EXERCISE MATERIAL START

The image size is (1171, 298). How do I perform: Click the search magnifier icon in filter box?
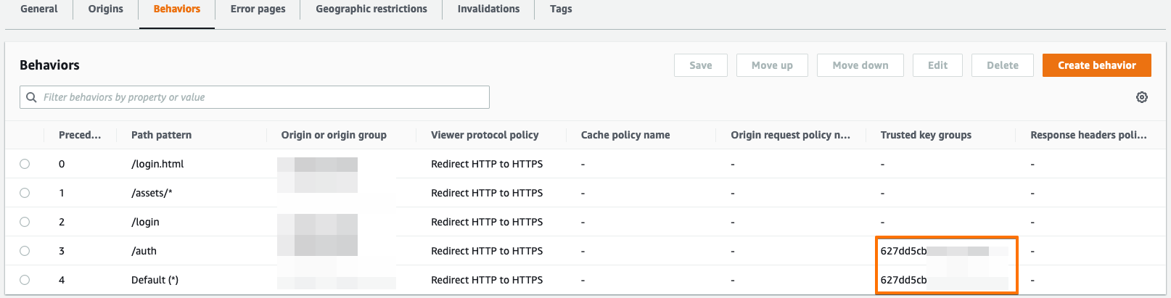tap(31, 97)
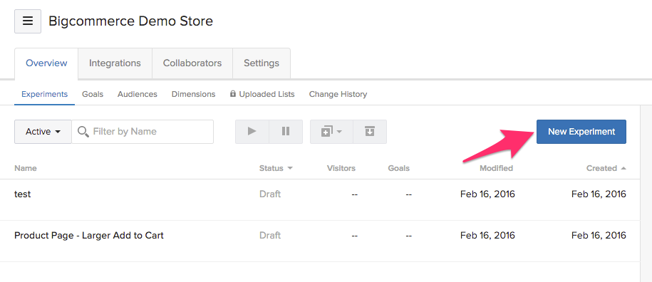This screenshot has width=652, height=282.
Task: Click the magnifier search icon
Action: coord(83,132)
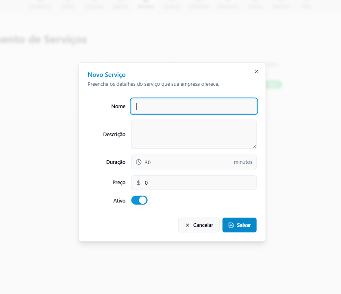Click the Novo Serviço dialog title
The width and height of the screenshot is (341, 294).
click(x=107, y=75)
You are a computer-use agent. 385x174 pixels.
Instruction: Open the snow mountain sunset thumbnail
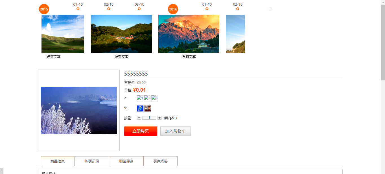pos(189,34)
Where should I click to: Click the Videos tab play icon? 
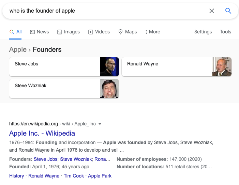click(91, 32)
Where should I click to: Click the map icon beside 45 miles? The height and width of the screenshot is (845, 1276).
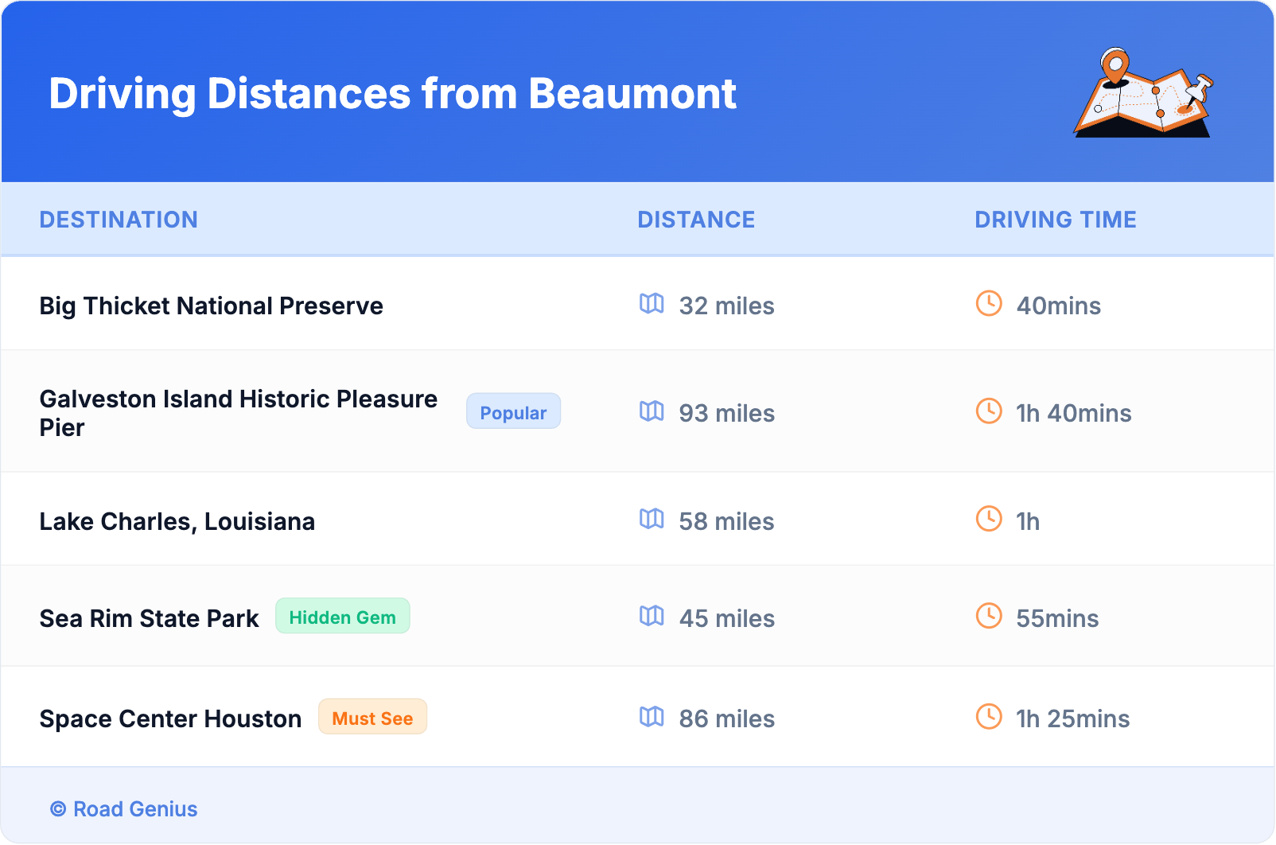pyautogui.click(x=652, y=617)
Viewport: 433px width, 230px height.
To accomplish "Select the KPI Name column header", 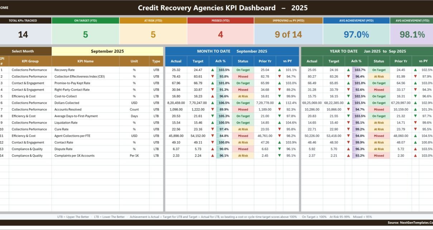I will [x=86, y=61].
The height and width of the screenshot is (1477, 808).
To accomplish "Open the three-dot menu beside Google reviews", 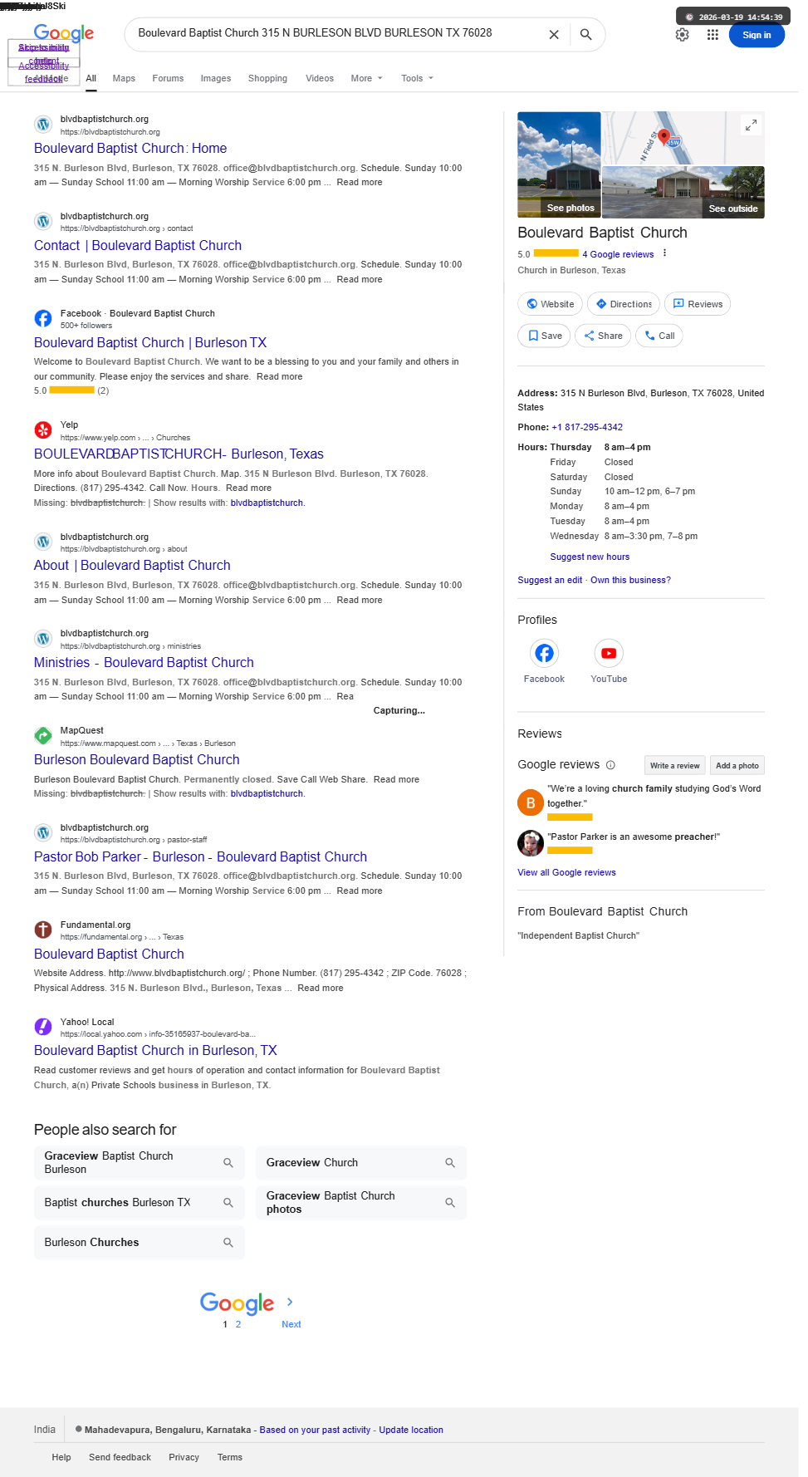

EXERCISE MATERIAL END

*WORK ITEM*. Give again, word for word, the line that contains "The height and width of the screenshot is (1477, 808)." and every line after it through the end of the entries; omit the pictures.

*ANSWER BOX*.
The height and width of the screenshot is (1477, 808).
To accomplish "Open the three-dot menu beside Google reviews", 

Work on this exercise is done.